TASK TO CARRY OUT: For this exercise, return all the data exactly as it stands.

DATASET EXCERPTS:
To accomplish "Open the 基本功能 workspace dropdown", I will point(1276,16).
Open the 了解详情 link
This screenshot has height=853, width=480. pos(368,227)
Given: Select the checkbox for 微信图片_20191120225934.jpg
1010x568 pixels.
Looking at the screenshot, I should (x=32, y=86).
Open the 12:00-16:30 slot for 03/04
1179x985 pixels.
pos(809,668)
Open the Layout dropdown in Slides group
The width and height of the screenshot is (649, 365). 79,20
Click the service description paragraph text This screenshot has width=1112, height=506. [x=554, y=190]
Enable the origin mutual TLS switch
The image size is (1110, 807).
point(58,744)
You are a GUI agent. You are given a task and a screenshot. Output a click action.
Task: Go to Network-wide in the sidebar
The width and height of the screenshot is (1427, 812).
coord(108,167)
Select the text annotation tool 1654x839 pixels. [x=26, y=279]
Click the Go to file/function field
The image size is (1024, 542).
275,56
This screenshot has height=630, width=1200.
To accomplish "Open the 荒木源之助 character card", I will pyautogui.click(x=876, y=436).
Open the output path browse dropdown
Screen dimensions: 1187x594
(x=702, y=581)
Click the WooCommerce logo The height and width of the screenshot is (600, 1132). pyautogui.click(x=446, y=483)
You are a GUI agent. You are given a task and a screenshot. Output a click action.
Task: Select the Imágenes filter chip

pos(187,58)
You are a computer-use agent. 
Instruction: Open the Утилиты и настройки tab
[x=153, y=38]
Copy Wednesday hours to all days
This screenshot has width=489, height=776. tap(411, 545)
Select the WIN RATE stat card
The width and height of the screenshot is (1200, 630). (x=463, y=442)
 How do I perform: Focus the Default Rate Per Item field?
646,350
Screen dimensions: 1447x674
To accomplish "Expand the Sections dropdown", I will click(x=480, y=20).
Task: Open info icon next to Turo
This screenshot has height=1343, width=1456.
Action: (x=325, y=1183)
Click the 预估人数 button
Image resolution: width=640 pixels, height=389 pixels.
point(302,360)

ANSWER SPACE:
To accomplish "Open the 基本功能 workspace dropdown", I will point(1276,16).
Open the 了解详情 link
This screenshot has height=853, width=480. pos(368,227)
Given: Select the checkbox for 微信图片_20191120225934.jpg
1010x568 pixels.
Looking at the screenshot, I should (x=32, y=86).
Open the 12:00-16:30 slot for 03/04
1179x985 pixels.
pos(809,668)
Open the Layout dropdown in Slides group
The width and height of the screenshot is (649, 365). 79,20
Click the service description paragraph text This screenshot has width=1112, height=506. [x=554, y=190]
Enable the origin mutual TLS switch
The image size is (1110, 807).
point(58,744)
You are a GUI agent. You are given a task and a screenshot. Output a click action.
Task: Go to Network-wide in the sidebar
The width and height of the screenshot is (1427, 812).
coord(108,167)
Select the text annotation tool 1654x839 pixels. [x=26, y=279]
Click the Go to file/function field
The image size is (1024, 542).
275,56
This screenshot has height=630, width=1200.
To accomplish "Open the 荒木源之助 character card", I will pyautogui.click(x=876, y=436).
Open the output path browse dropdown
Screen dimensions: 1187x594
(x=702, y=581)
Click the WooCommerce logo The height and width of the screenshot is (600, 1132). pyautogui.click(x=446, y=483)
You are a GUI agent. You are given a task and a screenshot. Output a click action.
Task: Select the Imágenes filter chip

pos(187,58)
You are a computer-use agent. 
Instruction: Open the Утилиты и настройки tab
[x=153, y=38]
Copy Wednesday hours to all days
This screenshot has width=489, height=776. tap(411, 545)
Select the WIN RATE stat card
The width and height of the screenshot is (1200, 630). (x=463, y=442)
 How do I perform: Focus the Default Rate Per Item field?
646,350
Screen dimensions: 1447x674
To accomplish "Expand the Sections dropdown", I will click(x=480, y=20).
Task: Open info icon next to Turo
This screenshot has height=1343, width=1456.
Action: (x=325, y=1183)
Click the 预估人数 button
Image resolution: width=640 pixels, height=389 pixels.
point(302,360)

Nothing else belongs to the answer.